A Meta-analysis of Timing for Microsurgical Free Flap Reconstruction for Lower Limb Injury: Evaluation of the Godina Principles
Siba Haykal, MD, PhD, FRCSC1, Melissa Roy, MD2, Usamah Simjee, BS1, Ashit Patel, MBChB FACS1.
1Albany Medical Centre, Albany, NY, USA, 2University of Toronto, Toronto, ON, Canada.
Background In 1986 Marko Godina published his seminal work regarding the timing of free flap reconstruction for traumatic extremity defects. Early reconstruction, compared to delayed and late reconstruction resulted in significant decreases in free flap failure rate, postoperative infections, hospitalization time, bone healing time and number of additional anesthesias. The objective of this manuscript was to evaluate whether these principles continue to apply. Methods A meta-analysis was performed analyzing articles from Medline, Embase and Pubmed. Four hundred and ninety-two articles were screened and 142 articles were assessed for eligibility. Following full text review, 43 articles were included in this study. Results The exact timing for free flap reconstruction, free flap failure rate, infection rate and followup was defined in all 43 articles. Early free flap reconstruction was found to have significantly lower rates of free flap failure and infection in comparison to delayed reconstruction (p = 0.008; p = 0.0004).
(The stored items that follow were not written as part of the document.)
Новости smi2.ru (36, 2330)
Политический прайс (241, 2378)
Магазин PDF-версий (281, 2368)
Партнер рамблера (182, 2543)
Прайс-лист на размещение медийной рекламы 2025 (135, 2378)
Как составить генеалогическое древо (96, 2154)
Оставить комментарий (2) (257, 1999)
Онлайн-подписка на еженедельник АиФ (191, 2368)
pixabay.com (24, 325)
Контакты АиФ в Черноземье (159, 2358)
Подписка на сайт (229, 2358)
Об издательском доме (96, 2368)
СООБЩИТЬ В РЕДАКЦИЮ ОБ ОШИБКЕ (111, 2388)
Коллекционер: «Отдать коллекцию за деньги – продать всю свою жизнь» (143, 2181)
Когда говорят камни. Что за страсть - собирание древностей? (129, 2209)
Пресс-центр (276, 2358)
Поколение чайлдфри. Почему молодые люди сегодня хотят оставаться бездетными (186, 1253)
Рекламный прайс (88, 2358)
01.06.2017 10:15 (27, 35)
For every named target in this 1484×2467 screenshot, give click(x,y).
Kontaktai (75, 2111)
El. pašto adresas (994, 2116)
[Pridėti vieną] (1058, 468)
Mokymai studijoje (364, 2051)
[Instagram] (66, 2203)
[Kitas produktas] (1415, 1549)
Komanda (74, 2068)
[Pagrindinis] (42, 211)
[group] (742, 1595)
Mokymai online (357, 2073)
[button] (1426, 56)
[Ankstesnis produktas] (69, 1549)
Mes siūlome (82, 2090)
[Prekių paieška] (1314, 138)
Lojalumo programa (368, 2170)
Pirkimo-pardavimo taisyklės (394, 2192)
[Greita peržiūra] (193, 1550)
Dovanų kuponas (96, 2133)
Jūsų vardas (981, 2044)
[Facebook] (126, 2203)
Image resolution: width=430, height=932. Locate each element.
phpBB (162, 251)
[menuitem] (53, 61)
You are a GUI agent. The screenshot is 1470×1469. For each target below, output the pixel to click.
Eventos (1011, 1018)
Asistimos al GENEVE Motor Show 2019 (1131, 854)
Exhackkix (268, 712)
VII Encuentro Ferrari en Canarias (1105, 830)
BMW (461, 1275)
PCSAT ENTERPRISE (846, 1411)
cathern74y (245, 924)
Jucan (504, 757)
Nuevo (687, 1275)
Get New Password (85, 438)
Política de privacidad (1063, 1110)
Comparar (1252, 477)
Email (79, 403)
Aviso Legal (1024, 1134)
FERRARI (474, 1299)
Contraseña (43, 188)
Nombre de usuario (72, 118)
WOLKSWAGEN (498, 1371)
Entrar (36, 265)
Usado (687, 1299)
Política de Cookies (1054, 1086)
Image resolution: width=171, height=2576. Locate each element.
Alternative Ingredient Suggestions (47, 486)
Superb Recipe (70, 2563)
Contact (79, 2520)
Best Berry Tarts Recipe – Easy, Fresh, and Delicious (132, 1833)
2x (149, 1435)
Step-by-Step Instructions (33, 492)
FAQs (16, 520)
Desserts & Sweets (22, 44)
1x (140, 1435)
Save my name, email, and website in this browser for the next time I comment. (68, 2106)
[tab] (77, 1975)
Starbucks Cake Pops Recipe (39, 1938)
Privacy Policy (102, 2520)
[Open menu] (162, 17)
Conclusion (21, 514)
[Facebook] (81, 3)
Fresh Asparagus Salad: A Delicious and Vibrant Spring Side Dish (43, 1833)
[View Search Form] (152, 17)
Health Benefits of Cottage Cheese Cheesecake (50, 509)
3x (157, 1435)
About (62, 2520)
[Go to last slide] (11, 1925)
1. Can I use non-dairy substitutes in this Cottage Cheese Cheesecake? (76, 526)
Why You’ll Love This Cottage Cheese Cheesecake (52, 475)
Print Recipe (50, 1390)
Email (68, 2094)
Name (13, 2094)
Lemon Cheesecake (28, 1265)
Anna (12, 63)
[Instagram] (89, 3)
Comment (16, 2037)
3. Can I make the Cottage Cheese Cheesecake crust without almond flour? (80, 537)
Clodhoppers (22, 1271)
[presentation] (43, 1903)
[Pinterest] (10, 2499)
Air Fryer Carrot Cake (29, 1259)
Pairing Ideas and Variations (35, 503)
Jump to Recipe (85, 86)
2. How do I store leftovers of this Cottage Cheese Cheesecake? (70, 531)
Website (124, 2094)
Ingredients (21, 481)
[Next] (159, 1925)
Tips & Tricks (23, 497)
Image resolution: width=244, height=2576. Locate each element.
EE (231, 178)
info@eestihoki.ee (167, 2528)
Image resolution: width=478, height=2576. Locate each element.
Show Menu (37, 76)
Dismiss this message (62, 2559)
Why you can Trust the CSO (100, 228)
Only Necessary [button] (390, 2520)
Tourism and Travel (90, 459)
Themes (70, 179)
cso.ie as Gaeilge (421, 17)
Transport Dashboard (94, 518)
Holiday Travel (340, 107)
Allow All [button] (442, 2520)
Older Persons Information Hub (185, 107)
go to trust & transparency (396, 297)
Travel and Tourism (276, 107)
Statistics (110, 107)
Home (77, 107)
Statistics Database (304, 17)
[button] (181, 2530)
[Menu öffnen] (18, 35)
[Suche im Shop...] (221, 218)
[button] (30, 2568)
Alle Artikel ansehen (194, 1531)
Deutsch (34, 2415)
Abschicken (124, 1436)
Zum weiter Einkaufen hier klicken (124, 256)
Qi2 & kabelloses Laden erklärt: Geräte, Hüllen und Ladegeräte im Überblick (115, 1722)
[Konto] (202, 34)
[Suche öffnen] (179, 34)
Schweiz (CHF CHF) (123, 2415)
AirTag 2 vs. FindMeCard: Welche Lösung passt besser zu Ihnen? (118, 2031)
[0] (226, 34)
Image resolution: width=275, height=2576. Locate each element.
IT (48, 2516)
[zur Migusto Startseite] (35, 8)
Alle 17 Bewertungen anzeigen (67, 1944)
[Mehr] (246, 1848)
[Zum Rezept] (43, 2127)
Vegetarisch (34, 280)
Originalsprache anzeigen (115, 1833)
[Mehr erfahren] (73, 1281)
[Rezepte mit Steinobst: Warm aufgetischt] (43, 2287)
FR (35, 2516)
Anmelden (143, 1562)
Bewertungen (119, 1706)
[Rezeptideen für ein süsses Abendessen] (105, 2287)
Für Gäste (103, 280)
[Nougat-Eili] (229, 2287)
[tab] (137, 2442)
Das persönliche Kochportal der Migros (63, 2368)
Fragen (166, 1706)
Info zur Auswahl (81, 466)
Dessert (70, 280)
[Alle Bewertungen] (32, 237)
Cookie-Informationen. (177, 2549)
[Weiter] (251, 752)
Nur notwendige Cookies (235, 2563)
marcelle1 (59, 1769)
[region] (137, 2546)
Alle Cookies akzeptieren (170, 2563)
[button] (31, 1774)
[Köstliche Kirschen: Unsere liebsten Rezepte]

Compared to late reconstruction, early reconstruction was found to have significantly lower infection rates only (p = 0.01) with no difference in free flap failures rates. Early reconstruction was found to lead to fewer additional procedures (p=0.03). No statistical significance was found for bone healing time or hospitalization time. Conclusion Early free flap reconstruction performed within the first 72 hours resulted in a decreased rate of free flap failures, infection and additional procedures with no difference in other parameters. All studies included were of level IV or V evidence with no randomized controlled trials having been performed. The largest majority of free flap cases continue to be performed in the delayed time frame. The results of this study could have a significant impact on our health care system.